One of the things you will notice is how thin the shoulder straps are. Undoubtedly this is an attempt to save weight but does it do so at the expense of comfort? Their width seems to spread the load well enough without thick padding so I’d say they’re adequate, at least for a day tour.

Backside view of the Patrol 24.

There are good sized pockets on the waist belt for stashing a camera, snacks, or spare gloves. TNF follows the standard of using a metal buckle but theirs is smaller than usual, and easier to use. It’s a small thing, but noticeable.

As for the airbag system, The North Face has licensed the ABS system for their airbag packs. With the ABS system you get the confidence that comes from pioneering and refining the airbag system that has earned the reputation for a 97% save rate. Caveat emptor – YMMV!
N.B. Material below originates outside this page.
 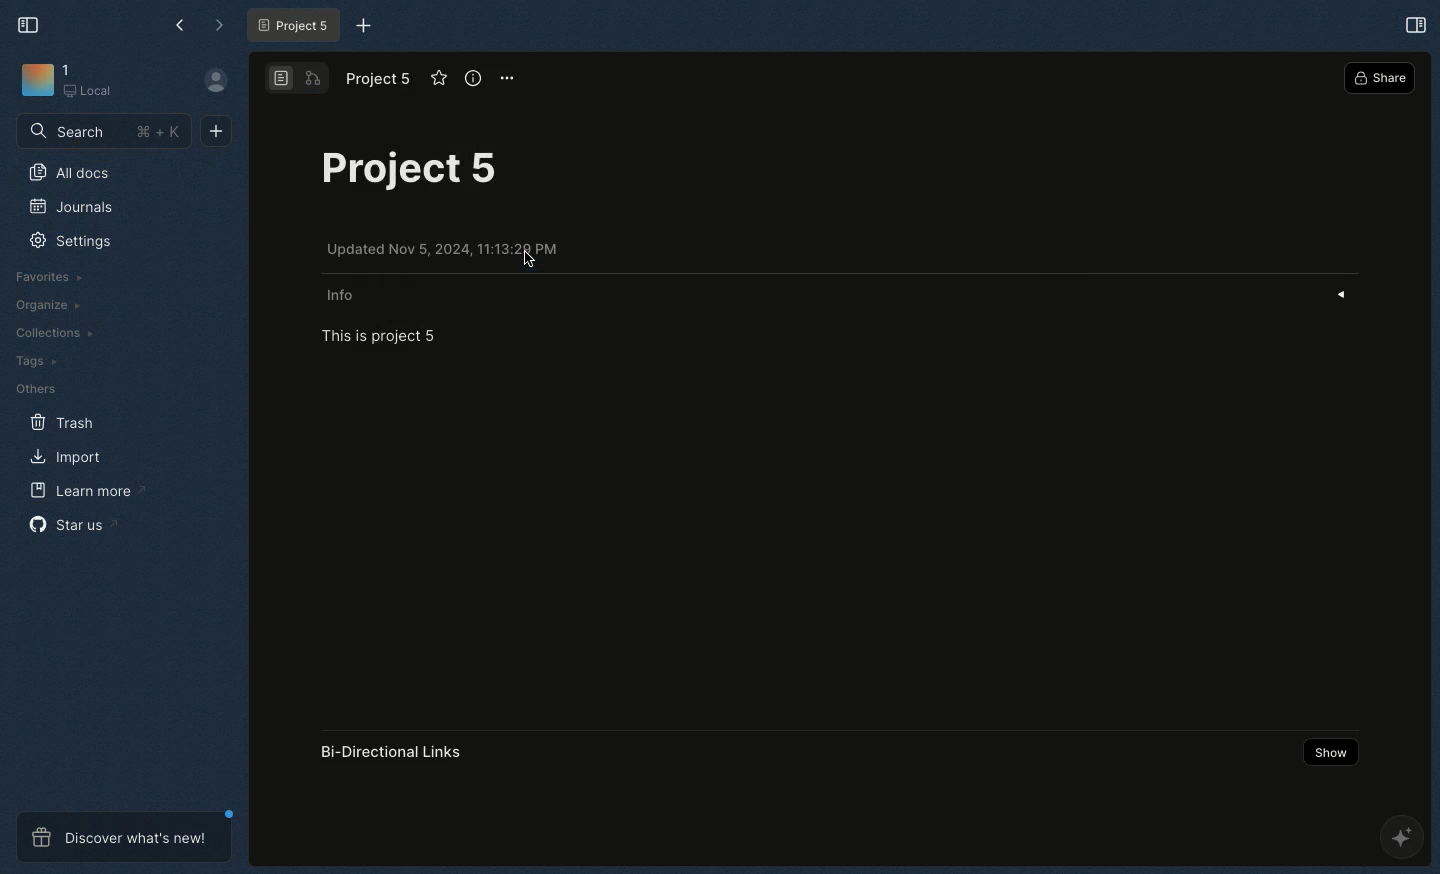 What do you see at coordinates (215, 83) in the screenshot?
I see `User` at bounding box center [215, 83].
The ABS system comes with dual airbags on either side of the pack for redundancy and greater flotation. Combined the two airbags provide 170 liters of additional volume to help keep you on top in the event you’re riding the back of an avy lizard. ABS uses compressed nitrogen in their cylinders, and a pyrotechnic – that’s physics-speak for a tiny, focused “explosive” – trigger to pierce the seal of the cartridge, allowing the N2 to escape and draw in surrounding air through the venturi valves to fill the airbags. It’s a solid system and the only problem with it is the cost in bureaucratic roadblocks to insure traveling with them is done “safely,” and the cost to replace a “test” cartridge. It’s about $40 (circa 2013) which is more than worth it for saving your life, but can be a nickle and dime annoyance for testing.

Consider the Patrol 24 a forerunner of things to come. Buy one here.

The North Face
Patrol 24
MSRP: $1180
Volume: ~ 24 liters
Weight: 6 lbs., 9 oz. (2.98 kg)

© 2013
 

  • http://ThompsonPass.Com/ Matt Kinney

    I  thought North Face made clothes. When did they get into packs, in particular backcountry ski packs of any kind other than for carrying books?

  • Dostie

    VT – TNF has been making ski packs for a loooong time now. The addition of ABS is simply smart for them and good for us. 

  • http://ThompsonPass.Com/ Matt Kinney

    my oops….NF hasn’t been on my  gear list since Bush 1.  Lots of bags to choose from  so I get confused and then just go ski.